> Excerpt:
== == ==
New Delhi, July 6: Public health specialist Lalit Dandona was biting into a chicken sandwich in Hyderabad this afternoon when India’s top health officials conceded that his assertion — made nearly a year ago — that India was grossly overestimating its HIV numbers was correct.

Indian and international health officials today sharply reduced their estimate of the number of people infected with HIV, conceding that the previous estimation methods were imperfect.

The new method introduced this year has thrown up a figure of 2.47 million — much lower than 5.2 million estimated last year.

“We’ve been able to arrive at a robust figure that all our experts feel is as correct an estimate as we can get — the results show there are an estimated 2 million to 3.1 million people with HIV,” health minister Anbumani Ramadoss said, providing the upper and lower values of the estimate.

“In terms of human lives affected, the numbers are still large and worrying. We cannot let down our vigil,” Ramadoss said while announcing the figures.

The first clear signal that India may have been for years overestimating its HIV numbers came from a study by Dandona, a professor of international public health at the University of Sydney, Australia, released last year.

His findings in Guntur district in Andhra Pradesh — reported in The Telegraph last August — showed that estimates based on traditional surveillance were too large.

When extrapolated to the nation, his method led to a figure of 3.5 million.

While the new methodology has shown an overall HIV prevalence rate of 0.36 per cent, health officials pointed out that 104 districts across India have a prevalence of 1 per cent, while 14 districts have a prevalence of over 3 per cent.

Dharwad district in Karnataka has the highest HIV rate of 6 per cent. “We have evidence from some places that strong intervention can lead to a decline in the infection,” said Sujatha Rao, the head of the National AIDS Control Organisation (Naco).

The Naco also launched the third phase of the AIDS control programme — a five-year effort to intensify prevention through condom promotion and behaviour change and to expand HIV diagnostic services and free treatment. The Rs 11,585-crore programme aims to increase the annual number of HIV tests to 42 million and give free treatment to 340,000 people by 2012.

The new estimation involved taking into account several studies, including a population-based survey of 100,000 people and a behaviour study, in addition to traditional surveillance of pregnancy clinics and sexually transmitted disease clinics.

“The traditional surveillance of antenatal clinics and STD clinics was not the right method for deriving national estimates,” a senior doctor with an international agency told The Telegraph. “We’ve always known that.”

“In several other countries, such a change in methodology has led to a sharp reduction in estimations of HIV numbers,” he said. “But we worked with the best available data earlier and the methodology of estimation has improved.”

“The lower number of HIV positive people would mean that more money would now be available for prevention efforts,” said Dandona.
== == ==
> Provided material:
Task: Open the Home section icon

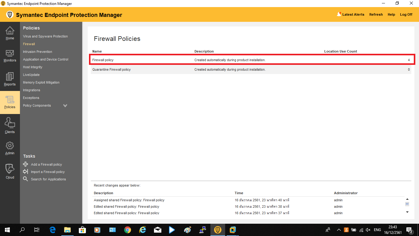Action: coord(10,31)
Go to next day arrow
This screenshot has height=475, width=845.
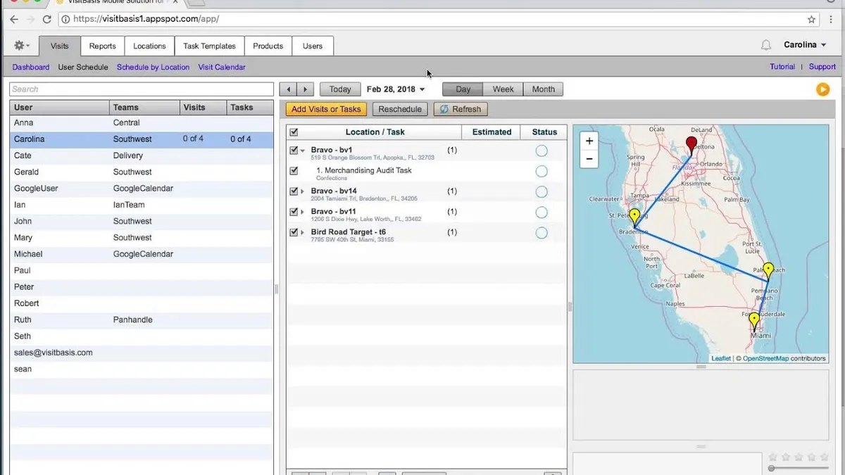[305, 89]
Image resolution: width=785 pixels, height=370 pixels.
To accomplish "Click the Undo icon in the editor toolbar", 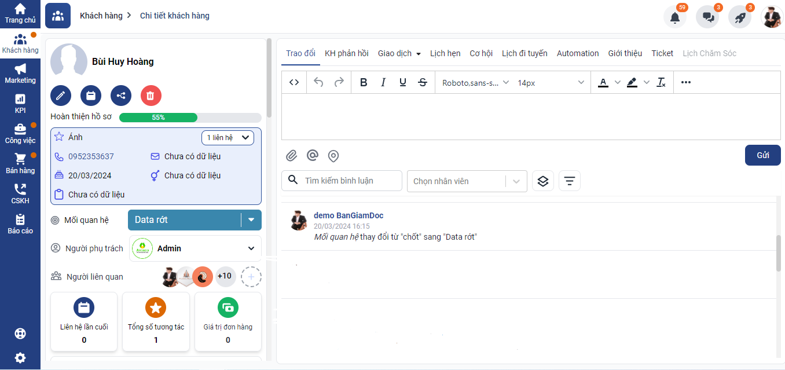I will pos(318,82).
== == ==
> Directions:
(a) According to the article on India's HIV estimates, how many people with HIV did the new estimation method find?
(b) Using the article on India's HIV estimates, explain why officials sharply lowered their count of people with HIV.
(c) Return the part of the article on India's HIV estimates that opens with the words containing "New Delhi, July" and closes with "of the estimate.", copied word for word.

> Solutions below:
(a) 2.47 million

(b) Officials conceded that the earlier estimation methods were imperfect. The old figures relied on surveillance of antenatal clinics and STD clinics, which a senior doctor called the wrong method for deriving national estimates. The new method adds a population-based survey of 100,000 people and a behaviour study to that surveillance.

(c)
New Delhi, July 6: Public health specialist Lalit Dandona was biting into a chicken sandwich in Hyderabad this afternoon when India’s top health officials conceded that his assertion — made nearly a year ago — that India was grossly overestimating its HIV numbers was correct.

Indian and international health officials today sharply reduced their estimate of the number of people infected with HIV, conceding that the previous estimation methods were imperfect.

The new method introduced this year has thrown up a figure of 2.47 million — much lower than 5.2 million estimated last year.

“We’ve been able to arrive at a robust figure that all our experts feel is as correct an estimate as we can get — the results show there are an estimated 2 million to 3.1 million people with HIV,” health minister Anbumani Ramadoss said, providing the upper and lower values of the estimate.